Bluebird, BLUE WARBLER, BLUE RED-BREAST, or BLUE ROBIN (Sylvia or Sialia sialis), an American bird, which, from the confidence and familiarity it displays in approaching the habitations of men, and from its general manners, is much the same sort of favourite with all classes of people in the United States as the redbreast is in Britain. Except in the southern states, it is chiefly known as a summer bird of passage, appearing early, however, as a harbinger of spring, and visiting again 'the box in the garden, or the hole in the old apple-tree, the cradle of some generations of ancestors.'

Their soft agreeable note strikes one of the hours on the living timepiece of the seasons, and has been beautifully called by Burroughs the 'violet of sound.' They are celebrated in American poetry; thus Lowell speaks of
The bluebird, shifting his light load of song
From post to post along the cheerless fence.
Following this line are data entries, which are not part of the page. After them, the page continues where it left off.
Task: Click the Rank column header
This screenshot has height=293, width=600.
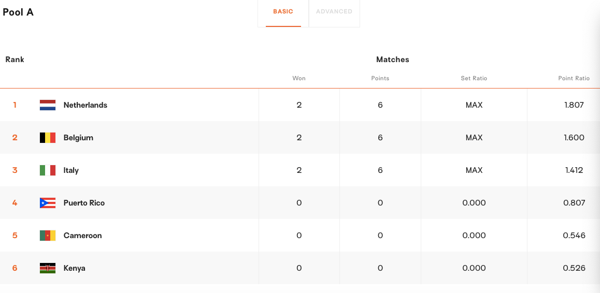Action: pos(15,60)
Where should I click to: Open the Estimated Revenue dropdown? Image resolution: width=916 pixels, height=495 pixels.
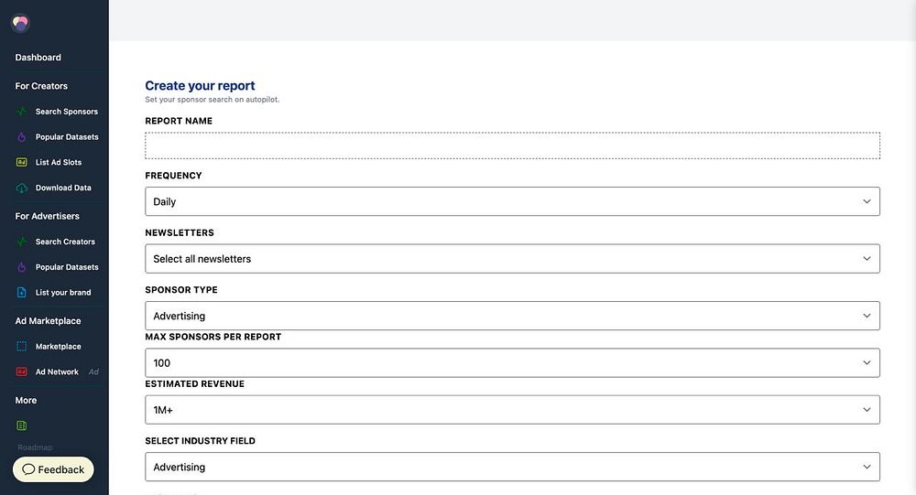tap(512, 410)
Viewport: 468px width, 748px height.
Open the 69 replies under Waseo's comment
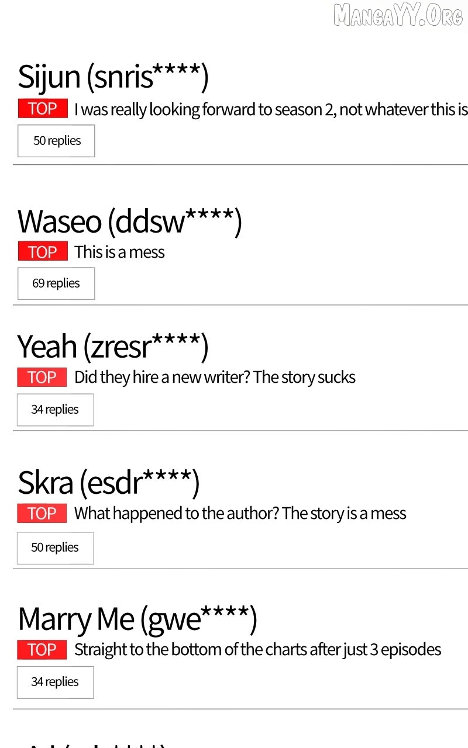click(x=56, y=283)
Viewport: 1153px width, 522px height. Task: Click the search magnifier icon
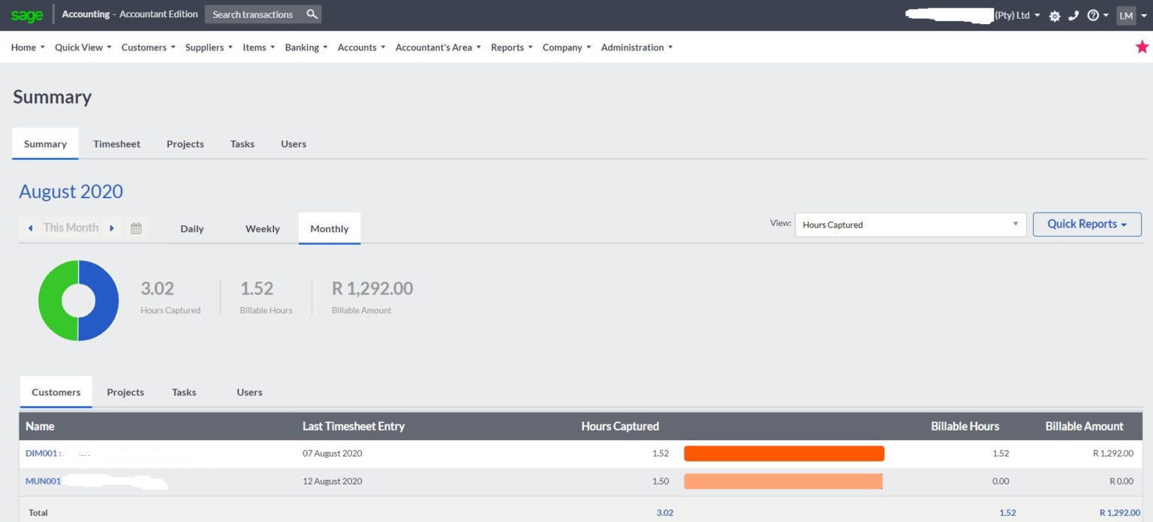click(312, 14)
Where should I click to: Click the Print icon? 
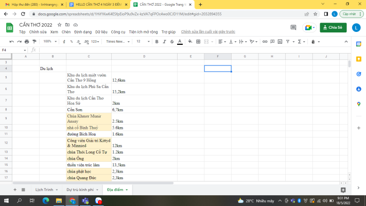coord(27,41)
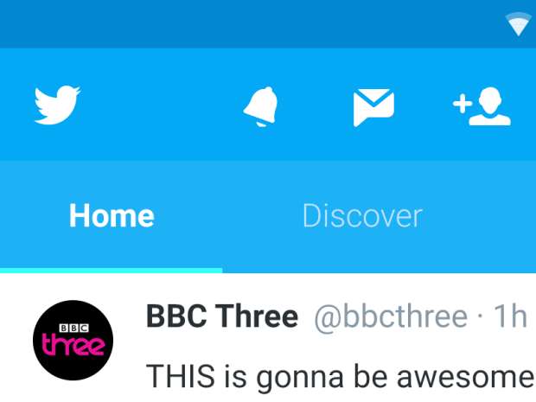This screenshot has height=402, width=536.
Task: View the BBC Three circular profile avatar
Action: coord(73,340)
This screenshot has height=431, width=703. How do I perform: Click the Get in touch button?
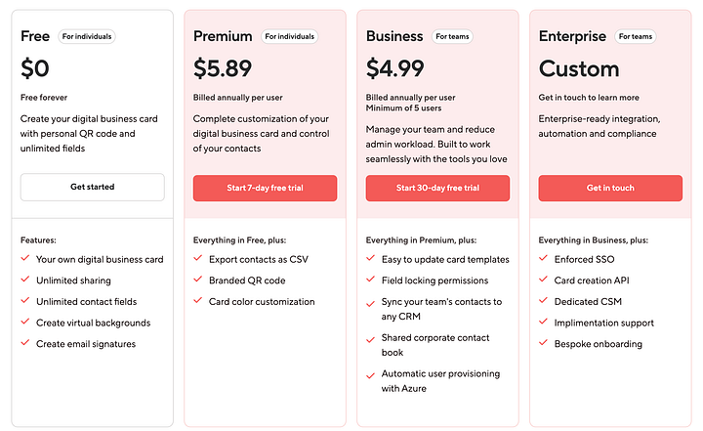pos(610,188)
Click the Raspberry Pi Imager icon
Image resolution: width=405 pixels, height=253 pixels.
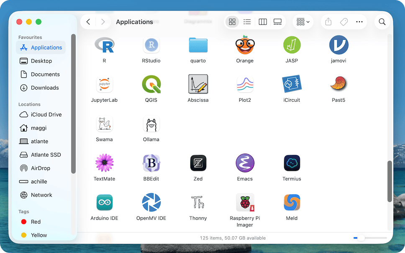click(x=245, y=203)
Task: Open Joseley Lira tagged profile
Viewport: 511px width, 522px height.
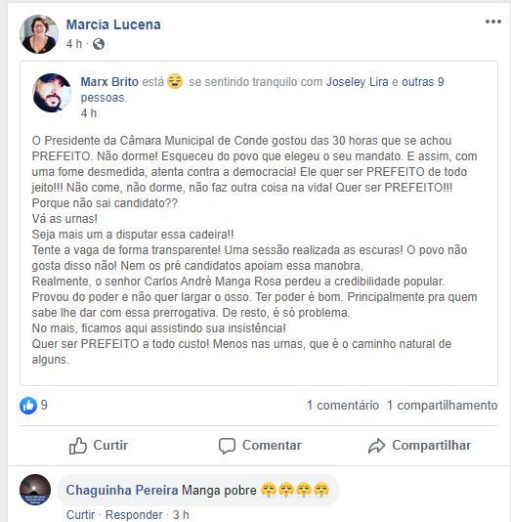Action: 357,82
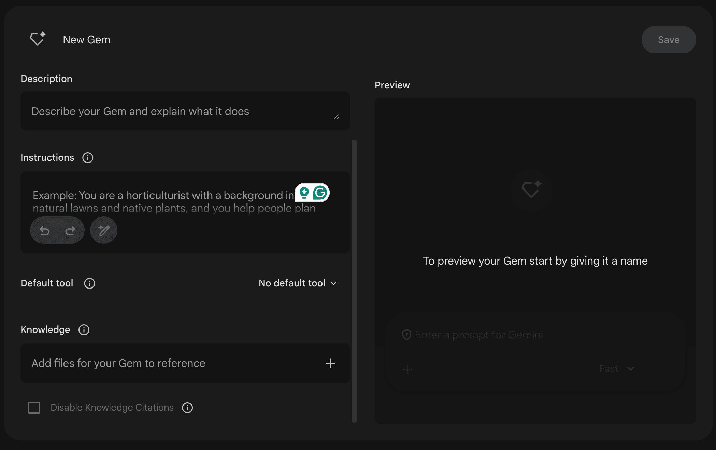The width and height of the screenshot is (716, 450).
Task: Open the No default tool dropdown
Action: [298, 283]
Few American farmers fail to provide a box for their nest. In size the bluebird rather exceeds the redbreast, which, however, it much resembles in general appearance. Its food is also similar. The upper parts of the bird are of a rich sky-blue colour, the throat and breast are reddish chestnut, and the belly white. The female is duller in colours than the male. It lays five or six pale-blue eggs, and has two or three broods in the season. The male is remarkably attentive to his mate, and both exhibit extraordinary courage in driving away intruders from the vicinity of their nest. A hen, with her brood, has been seen to flee from the attacks of an enraged and pugnacious bluebird. The bluebird is known as an inhabitant of the Bermudas, Mexico, the West Indies, Guiana, and Brazil.—In the western and in the more northern parts of North America its place is taken by nearly allied and very similar species.